Apple GPUs speculation: TBDR, RT and the benefit of wide ALUs

leman · Oct 4, 2020

Update: after A14 benchmarks for iPhone and iPad became more widely available, it is fairly clear that A14 did not have any deep changes to it's ALU configuration. This pretty much throws my speculation out of the window.

In light of A14's much improved compute benchmark scores, I was thinking a bit, and I had a curious though. If I am even remotely correct, there might just be away to utilize their TBDR architecture to get an unexpected advantage. Of course, this all is just academic speculation. But since a lot of folks here are interested in GPU performance and as we all love speculation, I thought it would be interesting to share.

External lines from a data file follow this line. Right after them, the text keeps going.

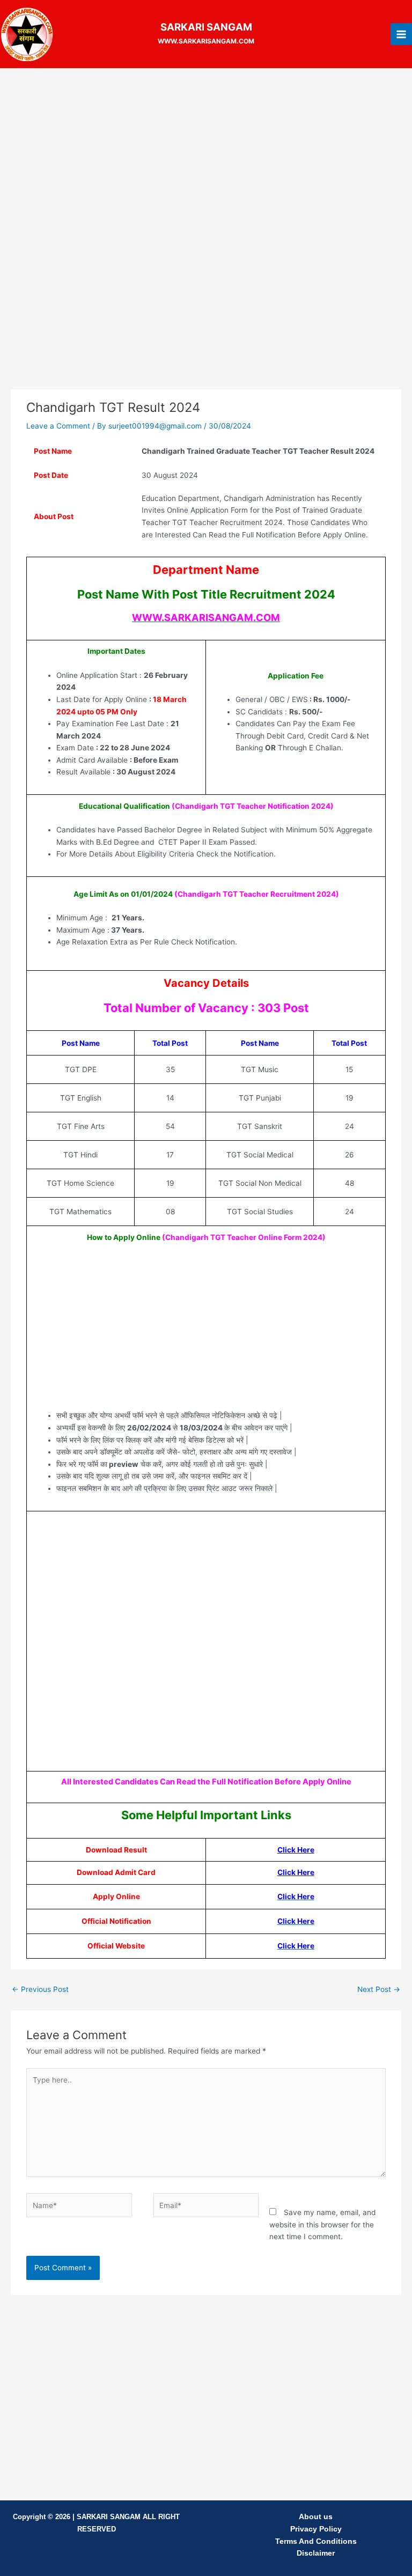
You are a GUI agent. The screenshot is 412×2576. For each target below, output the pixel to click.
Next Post (378, 1989)
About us (316, 2517)
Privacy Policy (316, 2529)
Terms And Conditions (316, 2541)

Here is a TL&DR: Apple could be moving to very wide GPU ALUs, something they can only do because of the TBDR architecture, in order to secure performance-per-watt superiority in compute and raytracing over Nvidia and AMD (see also Imagination A-series). More detailed resining follows below.

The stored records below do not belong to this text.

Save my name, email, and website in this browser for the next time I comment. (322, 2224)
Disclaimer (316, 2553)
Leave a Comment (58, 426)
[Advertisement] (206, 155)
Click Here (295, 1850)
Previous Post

First, let's talk compute. GPUs are fast because they are parallel wide processors. "Wide" means that they process multiple data items at the same time in a single program. This allows them to save the valuable silicon space, because you only need one instruction dispatcher/scheduler to feed multiple computation units. Since compute tasks are usually large (you don't start a GPU compute on just 100 work items, it's usually multiple or even hundreds of thousands), making your architecture as wide as possible works well — you can get many more ALUs in without wasting the die space on controlling logic. So you get better performance at lower power investment.

Now, for graphic, the situation is a bit different. Graphics is also about processing multiple values at the same time — after all you are drawing triangles which consist of multiple pixels and you want to execute the same shader program for each of these pixels. But if your triangles are smaller, and your GPU is very wide, you won't be able to utilize the hardware to 100%. You see, the problem is that a GPU ALU has to execute the same code. If you have an ALU that can do 64 items at the same time, but you only need to process 6 items, the remaining 58 ALU slots won't do anything useful. With smaller triangles, you won't be able to collect enough pixels to keep reasonable GPU utilization and all this ALU power goes to waste.

Because of the above considerations, both AMD and Nvidia settled down on an ALU width of 32 values (32-wide SIMD). This appears to be a sweet spot between managing ALU occupation and conserving die space. This configuration means that a single ALU can process something like a 8x4 pixel block in one go (which should work reasonably well for small triangles) while being ok for compute. Apple also has been using 32-wide SIMD in their GPUs.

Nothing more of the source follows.